→ **Data shown**
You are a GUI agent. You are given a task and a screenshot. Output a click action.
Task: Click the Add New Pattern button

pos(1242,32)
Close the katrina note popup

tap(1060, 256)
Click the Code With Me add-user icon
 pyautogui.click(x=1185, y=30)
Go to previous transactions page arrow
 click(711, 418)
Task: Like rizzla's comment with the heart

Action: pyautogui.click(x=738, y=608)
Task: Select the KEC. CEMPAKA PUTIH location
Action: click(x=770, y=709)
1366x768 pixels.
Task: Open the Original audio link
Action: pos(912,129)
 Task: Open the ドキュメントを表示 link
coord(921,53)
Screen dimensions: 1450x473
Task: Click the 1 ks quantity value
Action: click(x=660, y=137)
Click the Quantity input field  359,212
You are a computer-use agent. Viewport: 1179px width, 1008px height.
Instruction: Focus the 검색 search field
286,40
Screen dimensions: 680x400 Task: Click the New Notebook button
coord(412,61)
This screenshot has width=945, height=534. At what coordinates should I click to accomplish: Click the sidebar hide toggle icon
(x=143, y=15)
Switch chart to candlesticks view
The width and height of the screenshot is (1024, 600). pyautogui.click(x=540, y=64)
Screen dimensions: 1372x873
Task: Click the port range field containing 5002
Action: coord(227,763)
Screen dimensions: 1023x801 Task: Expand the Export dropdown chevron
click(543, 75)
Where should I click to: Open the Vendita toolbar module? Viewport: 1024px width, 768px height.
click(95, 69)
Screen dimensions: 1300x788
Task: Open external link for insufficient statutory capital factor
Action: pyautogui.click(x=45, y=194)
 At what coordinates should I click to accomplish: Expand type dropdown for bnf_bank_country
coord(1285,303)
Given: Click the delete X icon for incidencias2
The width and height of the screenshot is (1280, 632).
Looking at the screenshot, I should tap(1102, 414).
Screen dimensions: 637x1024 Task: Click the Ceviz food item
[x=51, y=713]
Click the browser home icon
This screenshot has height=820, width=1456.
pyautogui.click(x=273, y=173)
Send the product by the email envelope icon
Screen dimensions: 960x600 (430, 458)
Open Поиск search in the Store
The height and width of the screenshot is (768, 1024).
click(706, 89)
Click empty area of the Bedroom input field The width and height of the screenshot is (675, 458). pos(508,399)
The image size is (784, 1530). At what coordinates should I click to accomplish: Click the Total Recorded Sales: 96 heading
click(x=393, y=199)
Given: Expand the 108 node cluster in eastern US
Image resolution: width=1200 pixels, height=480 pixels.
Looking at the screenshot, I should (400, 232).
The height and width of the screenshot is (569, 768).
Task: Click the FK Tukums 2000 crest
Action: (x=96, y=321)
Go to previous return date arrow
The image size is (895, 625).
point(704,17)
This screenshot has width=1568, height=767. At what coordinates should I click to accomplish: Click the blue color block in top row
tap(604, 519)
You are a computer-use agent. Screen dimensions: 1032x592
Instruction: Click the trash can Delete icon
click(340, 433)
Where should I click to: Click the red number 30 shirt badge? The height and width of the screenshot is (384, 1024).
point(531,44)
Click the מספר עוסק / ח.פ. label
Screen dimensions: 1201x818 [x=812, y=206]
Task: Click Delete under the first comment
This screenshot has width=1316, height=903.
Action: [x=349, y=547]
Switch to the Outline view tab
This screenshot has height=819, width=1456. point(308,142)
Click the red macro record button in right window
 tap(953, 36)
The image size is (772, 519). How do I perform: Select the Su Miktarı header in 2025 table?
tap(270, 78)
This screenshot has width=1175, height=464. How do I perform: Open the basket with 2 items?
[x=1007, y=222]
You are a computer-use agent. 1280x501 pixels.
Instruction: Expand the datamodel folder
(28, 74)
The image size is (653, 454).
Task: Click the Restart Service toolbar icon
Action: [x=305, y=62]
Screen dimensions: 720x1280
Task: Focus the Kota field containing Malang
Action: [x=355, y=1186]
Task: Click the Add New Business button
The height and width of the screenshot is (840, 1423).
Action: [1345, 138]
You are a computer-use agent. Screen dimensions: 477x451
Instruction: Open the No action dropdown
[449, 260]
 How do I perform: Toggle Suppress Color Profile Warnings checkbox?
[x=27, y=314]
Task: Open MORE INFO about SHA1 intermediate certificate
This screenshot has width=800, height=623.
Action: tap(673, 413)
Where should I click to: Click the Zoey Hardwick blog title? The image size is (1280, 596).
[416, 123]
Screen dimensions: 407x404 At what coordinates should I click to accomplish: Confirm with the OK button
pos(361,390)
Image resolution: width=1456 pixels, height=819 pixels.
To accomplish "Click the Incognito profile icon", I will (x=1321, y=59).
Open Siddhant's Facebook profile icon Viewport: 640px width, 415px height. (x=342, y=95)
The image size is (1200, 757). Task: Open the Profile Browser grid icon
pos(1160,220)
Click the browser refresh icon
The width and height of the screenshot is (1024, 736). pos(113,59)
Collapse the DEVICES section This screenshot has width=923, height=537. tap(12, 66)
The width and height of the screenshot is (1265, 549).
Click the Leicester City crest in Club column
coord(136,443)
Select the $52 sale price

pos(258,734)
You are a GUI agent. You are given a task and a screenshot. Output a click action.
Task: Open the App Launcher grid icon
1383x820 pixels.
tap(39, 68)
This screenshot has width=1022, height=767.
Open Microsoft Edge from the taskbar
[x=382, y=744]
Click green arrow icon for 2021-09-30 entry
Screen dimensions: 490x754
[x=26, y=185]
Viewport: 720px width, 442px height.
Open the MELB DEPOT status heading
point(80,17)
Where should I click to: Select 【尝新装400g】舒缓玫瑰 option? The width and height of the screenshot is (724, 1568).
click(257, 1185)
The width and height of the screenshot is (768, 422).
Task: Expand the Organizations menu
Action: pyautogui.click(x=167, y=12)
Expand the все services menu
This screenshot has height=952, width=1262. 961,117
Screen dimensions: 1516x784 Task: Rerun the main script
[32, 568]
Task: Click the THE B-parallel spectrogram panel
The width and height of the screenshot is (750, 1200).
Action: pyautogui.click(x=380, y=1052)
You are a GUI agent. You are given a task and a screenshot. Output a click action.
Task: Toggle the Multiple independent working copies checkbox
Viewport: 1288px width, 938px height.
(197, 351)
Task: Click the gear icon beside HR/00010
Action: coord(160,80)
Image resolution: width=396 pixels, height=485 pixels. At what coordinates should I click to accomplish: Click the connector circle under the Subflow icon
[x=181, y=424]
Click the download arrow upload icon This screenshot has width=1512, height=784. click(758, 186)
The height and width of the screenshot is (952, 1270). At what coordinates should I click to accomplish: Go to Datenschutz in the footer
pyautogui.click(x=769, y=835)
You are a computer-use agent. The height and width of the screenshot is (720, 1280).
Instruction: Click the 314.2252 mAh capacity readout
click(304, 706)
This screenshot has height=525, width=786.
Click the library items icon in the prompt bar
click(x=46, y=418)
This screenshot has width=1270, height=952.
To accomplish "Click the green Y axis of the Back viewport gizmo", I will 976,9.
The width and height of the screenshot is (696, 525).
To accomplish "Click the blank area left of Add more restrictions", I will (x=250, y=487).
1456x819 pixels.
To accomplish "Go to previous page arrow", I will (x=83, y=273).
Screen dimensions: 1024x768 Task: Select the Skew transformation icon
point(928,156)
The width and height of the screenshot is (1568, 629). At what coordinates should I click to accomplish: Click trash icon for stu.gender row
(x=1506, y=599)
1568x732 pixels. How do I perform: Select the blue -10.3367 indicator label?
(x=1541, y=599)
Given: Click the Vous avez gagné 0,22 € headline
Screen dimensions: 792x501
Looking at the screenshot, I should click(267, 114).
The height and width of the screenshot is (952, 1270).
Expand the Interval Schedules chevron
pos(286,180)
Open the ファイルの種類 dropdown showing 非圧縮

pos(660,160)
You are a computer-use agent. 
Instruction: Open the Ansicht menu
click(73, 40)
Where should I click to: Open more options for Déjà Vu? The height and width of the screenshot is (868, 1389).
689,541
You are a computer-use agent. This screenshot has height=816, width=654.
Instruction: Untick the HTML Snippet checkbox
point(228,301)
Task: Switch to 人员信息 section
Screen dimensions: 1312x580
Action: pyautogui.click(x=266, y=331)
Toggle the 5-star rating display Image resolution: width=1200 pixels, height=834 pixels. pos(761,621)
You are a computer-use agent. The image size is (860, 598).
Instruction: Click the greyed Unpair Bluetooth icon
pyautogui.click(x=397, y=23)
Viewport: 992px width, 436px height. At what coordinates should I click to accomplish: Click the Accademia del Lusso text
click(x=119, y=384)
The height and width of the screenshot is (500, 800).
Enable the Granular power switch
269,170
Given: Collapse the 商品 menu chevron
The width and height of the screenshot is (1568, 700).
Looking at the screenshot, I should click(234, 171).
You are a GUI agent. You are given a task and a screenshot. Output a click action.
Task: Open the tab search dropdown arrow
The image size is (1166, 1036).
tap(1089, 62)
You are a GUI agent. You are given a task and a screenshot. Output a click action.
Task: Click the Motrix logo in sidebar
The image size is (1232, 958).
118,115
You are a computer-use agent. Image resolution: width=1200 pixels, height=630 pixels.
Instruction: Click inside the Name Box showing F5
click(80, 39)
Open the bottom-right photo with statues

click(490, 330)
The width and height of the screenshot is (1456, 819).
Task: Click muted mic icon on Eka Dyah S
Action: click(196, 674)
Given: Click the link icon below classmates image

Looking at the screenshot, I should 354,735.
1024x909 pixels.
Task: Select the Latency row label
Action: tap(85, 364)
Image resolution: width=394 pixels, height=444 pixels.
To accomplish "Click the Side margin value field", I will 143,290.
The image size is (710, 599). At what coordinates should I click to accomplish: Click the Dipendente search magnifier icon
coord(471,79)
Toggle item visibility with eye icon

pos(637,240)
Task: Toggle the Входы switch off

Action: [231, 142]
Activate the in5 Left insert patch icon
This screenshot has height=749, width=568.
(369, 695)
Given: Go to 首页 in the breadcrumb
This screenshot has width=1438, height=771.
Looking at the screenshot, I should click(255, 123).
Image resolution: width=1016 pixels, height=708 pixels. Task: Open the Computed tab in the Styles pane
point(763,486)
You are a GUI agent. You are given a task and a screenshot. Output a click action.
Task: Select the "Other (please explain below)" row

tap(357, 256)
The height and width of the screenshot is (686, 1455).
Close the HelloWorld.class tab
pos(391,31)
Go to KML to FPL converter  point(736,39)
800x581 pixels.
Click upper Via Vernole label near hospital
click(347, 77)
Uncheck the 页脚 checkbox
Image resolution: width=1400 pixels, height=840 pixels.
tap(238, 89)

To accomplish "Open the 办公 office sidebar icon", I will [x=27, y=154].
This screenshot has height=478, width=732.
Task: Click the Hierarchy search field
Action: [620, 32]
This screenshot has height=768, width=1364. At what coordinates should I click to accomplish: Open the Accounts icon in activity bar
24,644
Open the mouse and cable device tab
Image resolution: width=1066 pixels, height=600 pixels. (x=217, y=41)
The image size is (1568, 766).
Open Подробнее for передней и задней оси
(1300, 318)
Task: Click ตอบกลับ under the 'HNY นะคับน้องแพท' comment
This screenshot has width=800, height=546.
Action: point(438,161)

→ **Description of the task**
Rewrite the stretch of lines from the one containing "Screen dimensions: 1023x801" through the one containing "click(543, 75)", replacing "Export" with "Import" and leaving everything else unchanged. Give only those lines.

→ **The result**
Screen dimensions: 1023x801 Task: Expand the Import dropdown chevron
click(543, 75)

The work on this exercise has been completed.